Алексей Ельянов - Заботы Леонида Ефремова
— Тебе, конечно, виднее, — сказал Кузьма Георгиевич, — только ты еще подумай. Судьбу свою нелегко разглядеть. Да и куда нам всем бежать от своего дела?
— А вы верите в судьбу? — спросил я.
— В судьбу? Да как сказать? Вот взять, к примеру, мою жизнь. Все в ней сложилось как надо, как мечтал, хотел, предчувствовал. Главное — не отступаться от своей судьбы, не предавать ее, и она вывезет, обязательно вывезет. В полном соответствии с твоим характером, если можно так сказать.
— А вы-то сами прожили в полном соответствии со своим характером? Вы довольны им?
— Жизнью — да, а характером — нет.
— А вот если бы вам начать жить сначала, что бы в своем характере вы хотели изменить?
Он недолго подумал. Седенькие волосы вокруг его лысины чуть-чуть колебались от потока воздуха из открытой форточки.
— Сначала, — сказал он, — в молодости, я был очень застенчивый, особенно с девушками. Да и во всем другом. Все мне казалось, что я хуже других — и неумный, и невежественный, и растяпа. Это мне очень тогда мешало. А потом, в старости, появилось другое: самодовольство. Если сказать тебе совсем откровенно, то мне это мое самодовольство противно. Иногда мне кажется, что я такой умный и даже мудрый, что все меня любят, особенно мои ученики, что все уважают. А сам я совсем не уважаю самодовольных стариков, тех, что кичатся своим жизненным опытом.
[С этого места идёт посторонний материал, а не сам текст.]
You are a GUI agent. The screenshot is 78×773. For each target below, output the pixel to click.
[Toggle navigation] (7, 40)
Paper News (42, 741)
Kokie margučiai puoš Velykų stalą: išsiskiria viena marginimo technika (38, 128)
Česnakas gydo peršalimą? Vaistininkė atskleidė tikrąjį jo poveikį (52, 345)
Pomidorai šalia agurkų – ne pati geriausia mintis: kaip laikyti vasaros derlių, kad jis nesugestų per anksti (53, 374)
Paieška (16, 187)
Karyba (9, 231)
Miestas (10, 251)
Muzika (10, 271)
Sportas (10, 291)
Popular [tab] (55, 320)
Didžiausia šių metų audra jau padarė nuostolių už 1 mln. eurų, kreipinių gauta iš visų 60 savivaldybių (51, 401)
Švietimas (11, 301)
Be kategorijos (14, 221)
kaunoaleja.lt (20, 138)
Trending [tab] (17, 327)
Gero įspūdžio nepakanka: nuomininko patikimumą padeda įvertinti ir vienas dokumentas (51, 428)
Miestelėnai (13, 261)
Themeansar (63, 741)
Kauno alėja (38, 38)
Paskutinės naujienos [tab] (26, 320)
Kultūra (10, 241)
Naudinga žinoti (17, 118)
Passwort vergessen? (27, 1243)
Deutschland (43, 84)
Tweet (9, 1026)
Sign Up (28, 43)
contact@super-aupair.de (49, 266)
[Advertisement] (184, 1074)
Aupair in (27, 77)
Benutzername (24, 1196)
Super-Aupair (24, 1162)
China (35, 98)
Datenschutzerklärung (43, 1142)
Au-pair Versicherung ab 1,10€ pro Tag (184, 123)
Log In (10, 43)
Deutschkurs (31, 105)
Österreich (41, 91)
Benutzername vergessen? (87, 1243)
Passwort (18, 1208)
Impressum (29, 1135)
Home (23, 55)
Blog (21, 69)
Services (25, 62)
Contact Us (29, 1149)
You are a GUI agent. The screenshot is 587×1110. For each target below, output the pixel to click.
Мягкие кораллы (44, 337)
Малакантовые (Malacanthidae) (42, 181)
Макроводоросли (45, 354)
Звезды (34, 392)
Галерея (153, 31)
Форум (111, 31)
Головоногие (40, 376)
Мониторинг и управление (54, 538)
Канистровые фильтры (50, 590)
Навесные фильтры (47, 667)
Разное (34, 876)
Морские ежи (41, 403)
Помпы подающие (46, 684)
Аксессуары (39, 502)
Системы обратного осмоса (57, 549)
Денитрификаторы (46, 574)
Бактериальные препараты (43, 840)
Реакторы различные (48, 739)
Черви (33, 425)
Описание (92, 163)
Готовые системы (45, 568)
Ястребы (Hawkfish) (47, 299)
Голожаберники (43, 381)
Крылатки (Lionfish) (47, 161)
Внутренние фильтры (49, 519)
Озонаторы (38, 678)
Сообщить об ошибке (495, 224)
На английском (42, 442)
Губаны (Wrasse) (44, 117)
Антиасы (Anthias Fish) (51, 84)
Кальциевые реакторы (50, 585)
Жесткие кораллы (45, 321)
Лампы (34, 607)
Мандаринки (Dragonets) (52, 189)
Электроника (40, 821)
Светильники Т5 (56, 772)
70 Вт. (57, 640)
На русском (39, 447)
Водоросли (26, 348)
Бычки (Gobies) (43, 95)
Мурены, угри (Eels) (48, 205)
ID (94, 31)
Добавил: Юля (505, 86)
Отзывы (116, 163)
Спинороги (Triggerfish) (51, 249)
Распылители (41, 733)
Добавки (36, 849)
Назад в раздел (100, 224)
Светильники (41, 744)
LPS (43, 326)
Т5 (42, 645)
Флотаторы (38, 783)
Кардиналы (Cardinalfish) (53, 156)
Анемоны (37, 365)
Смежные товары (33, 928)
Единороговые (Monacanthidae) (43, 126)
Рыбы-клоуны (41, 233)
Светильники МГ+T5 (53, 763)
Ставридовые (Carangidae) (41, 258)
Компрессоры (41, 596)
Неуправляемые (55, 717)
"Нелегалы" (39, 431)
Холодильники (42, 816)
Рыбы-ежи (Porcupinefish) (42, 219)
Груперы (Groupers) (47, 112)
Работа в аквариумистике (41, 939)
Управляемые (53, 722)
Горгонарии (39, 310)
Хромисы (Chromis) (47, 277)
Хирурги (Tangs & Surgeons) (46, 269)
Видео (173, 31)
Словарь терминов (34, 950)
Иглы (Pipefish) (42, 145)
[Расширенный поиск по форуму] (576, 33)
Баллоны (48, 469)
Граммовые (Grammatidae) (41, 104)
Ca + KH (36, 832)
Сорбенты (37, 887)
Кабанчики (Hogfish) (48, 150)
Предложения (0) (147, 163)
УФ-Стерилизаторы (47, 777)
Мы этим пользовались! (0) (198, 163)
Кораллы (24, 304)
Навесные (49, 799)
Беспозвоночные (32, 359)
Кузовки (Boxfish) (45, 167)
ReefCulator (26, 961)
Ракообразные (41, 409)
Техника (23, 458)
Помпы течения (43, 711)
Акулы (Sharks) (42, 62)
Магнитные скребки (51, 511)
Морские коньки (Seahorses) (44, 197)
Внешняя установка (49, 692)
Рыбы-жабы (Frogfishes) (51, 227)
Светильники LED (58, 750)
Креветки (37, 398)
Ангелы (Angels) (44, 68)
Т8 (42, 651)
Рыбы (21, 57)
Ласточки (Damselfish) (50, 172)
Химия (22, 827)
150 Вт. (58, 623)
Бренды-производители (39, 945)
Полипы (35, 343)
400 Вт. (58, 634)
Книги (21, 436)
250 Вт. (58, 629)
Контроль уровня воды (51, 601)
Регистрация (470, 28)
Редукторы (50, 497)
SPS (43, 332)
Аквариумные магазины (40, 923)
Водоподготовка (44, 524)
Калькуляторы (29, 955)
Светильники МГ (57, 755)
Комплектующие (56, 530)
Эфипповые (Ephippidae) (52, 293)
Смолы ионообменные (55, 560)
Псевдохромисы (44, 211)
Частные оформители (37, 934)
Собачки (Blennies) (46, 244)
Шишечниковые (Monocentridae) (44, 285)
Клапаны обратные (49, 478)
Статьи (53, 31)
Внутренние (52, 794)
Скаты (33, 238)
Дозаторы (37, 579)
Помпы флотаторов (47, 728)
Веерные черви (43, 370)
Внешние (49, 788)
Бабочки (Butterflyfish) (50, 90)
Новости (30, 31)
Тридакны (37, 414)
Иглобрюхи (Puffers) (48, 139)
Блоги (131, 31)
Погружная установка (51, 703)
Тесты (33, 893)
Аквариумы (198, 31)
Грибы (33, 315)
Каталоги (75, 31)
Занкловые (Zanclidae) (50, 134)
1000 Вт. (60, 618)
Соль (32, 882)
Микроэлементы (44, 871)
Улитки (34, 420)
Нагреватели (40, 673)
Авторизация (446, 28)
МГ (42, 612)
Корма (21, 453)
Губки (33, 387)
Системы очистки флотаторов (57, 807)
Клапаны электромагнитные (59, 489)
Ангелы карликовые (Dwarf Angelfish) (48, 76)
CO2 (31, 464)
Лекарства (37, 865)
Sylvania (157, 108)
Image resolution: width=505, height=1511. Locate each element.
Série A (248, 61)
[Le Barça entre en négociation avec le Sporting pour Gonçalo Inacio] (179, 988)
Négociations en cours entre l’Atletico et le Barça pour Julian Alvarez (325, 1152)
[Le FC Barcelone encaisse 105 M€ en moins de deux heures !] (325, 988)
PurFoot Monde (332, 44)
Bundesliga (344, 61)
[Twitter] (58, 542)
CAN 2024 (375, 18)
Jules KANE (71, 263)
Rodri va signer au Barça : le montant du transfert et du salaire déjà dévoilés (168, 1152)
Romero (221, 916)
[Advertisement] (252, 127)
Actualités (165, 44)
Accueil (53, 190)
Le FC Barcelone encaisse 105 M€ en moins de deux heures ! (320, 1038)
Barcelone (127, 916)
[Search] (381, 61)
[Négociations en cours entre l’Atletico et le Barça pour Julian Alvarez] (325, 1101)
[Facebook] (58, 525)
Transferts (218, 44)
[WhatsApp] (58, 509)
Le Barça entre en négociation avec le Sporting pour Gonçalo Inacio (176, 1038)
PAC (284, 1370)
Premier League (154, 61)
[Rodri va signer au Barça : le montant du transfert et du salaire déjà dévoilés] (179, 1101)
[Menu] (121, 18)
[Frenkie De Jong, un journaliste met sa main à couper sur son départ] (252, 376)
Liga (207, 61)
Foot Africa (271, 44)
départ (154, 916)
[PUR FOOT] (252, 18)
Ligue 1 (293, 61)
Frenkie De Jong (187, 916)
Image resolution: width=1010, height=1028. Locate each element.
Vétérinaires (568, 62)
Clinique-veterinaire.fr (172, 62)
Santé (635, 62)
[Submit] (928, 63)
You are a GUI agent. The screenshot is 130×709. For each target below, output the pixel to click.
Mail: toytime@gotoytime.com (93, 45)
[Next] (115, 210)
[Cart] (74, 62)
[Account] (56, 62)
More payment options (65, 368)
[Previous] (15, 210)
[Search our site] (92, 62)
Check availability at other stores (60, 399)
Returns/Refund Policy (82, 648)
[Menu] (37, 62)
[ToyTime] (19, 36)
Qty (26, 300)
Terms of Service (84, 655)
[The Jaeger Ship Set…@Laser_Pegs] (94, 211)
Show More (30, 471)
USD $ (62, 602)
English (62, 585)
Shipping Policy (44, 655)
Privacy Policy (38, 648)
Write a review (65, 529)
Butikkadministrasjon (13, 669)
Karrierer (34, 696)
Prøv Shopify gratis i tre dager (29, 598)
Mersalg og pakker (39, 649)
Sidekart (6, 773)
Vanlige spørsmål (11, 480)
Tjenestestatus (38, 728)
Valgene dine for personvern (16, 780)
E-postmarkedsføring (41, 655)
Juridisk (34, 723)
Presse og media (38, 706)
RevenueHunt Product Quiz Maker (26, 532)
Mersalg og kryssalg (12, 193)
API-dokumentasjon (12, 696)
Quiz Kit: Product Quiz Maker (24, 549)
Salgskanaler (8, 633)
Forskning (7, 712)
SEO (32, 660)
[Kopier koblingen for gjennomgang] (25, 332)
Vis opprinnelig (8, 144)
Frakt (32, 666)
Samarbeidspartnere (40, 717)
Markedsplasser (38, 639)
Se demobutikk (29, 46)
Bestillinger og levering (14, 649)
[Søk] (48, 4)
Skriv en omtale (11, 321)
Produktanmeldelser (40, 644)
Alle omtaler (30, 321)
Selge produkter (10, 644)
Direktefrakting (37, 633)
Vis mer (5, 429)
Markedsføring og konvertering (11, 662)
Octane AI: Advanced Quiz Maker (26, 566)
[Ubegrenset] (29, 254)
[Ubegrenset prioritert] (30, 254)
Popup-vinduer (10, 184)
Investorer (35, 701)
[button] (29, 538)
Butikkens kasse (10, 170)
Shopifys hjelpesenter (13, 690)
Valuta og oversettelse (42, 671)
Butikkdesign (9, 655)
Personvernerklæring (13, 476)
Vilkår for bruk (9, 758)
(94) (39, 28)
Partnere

— А разве это плохо — иметь жизненный опыт? — спросил я. — Вот меня сейчас жизнь хлопнула, а все, быть может, оттого, что опыта не хватает. Я раздваиваюсь. Вот решил бросить работу, а разум не велит, притормаживает, убеждает, хоть я понимаю — надо уйти. Нужно сделать заход в другую сторону, пока еще молод и могу попытать свои силы в разном, а главное, пока еще работа не утомила настолько, что начинаешь думать, как бы дотянуть до пенсии.
— Ну, это тебе еще не грозит, Леня.
— Грозит, Кузьма Георгиевич, еще как грозит. Не я себе напомню, так мне напомнят. Ученик, который треснул меня по башке, не только оправдался, но еще и предъявил мне обвинения. Я врун. Часто говорю одно, а делаю другое, приспосабливаюсь к обстоятельствам, ко всяким «надо». Я учу жить так-то и так-то, а сам живу иначе...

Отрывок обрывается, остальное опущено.